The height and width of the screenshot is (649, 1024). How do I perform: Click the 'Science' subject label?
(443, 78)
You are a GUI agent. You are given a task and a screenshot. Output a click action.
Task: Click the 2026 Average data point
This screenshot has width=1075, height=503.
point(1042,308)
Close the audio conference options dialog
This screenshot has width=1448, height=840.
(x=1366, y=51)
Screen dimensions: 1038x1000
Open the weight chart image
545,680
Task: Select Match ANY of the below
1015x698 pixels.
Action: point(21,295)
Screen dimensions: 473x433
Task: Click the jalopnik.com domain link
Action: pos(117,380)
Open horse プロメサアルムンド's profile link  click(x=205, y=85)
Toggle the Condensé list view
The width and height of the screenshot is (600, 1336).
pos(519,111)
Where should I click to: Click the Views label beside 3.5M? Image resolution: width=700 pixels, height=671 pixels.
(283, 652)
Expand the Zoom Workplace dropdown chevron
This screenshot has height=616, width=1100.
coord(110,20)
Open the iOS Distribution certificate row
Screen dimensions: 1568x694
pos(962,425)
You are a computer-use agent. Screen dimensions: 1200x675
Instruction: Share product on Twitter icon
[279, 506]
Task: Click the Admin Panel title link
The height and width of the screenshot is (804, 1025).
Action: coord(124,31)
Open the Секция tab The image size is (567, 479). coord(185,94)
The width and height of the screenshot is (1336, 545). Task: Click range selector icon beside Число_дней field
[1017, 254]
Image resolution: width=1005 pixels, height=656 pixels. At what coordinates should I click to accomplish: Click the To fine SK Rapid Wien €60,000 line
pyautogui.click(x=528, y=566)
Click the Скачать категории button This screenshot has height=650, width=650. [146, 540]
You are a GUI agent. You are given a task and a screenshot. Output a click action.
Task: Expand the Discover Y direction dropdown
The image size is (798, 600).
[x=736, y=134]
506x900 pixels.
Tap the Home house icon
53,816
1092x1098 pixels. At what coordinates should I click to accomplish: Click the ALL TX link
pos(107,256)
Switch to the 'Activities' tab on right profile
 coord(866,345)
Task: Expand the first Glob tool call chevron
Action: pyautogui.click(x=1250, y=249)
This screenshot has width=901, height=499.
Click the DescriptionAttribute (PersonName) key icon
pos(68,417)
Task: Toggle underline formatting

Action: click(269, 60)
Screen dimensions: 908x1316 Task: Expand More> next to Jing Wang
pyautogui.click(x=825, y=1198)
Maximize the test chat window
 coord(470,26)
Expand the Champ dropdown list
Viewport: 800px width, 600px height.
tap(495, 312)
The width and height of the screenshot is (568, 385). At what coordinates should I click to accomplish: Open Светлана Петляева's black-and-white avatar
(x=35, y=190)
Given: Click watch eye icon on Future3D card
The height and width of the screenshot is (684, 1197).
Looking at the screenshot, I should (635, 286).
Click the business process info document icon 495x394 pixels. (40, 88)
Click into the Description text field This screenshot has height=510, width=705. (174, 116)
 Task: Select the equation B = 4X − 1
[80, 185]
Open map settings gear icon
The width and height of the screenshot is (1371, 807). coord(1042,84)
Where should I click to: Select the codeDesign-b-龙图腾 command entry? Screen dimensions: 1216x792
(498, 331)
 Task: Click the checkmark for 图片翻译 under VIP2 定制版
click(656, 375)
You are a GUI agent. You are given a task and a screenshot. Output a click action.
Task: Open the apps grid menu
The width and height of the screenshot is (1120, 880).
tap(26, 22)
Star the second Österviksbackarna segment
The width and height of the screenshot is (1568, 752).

┄┄┄┄┄┄

## REQUIRED ACTION
Starting at the line with "Click into the", restate every line word for word through the end of the listing above.

## WRITTEN SOLUTION
Click into the Description text field This screenshot has height=510, width=705. (174, 116)
 Task: Select the equation B = 4X − 1
[80, 185]
Open map settings gear icon
The width and height of the screenshot is (1371, 807). coord(1042,84)
Where should I click to: Select the codeDesign-b-龙图腾 command entry? Screen dimensions: 1216x792
(498, 331)
 Task: Click the checkmark for 图片翻译 under VIP2 定制版
click(656, 375)
You are a GUI agent. You are given a task and a screenshot. Output a click action.
Task: Open the apps grid menu
The width and height of the screenshot is (1120, 880).
tap(26, 22)
Star the second Österviksbackarna segment
The width and height of the screenshot is (1568, 752).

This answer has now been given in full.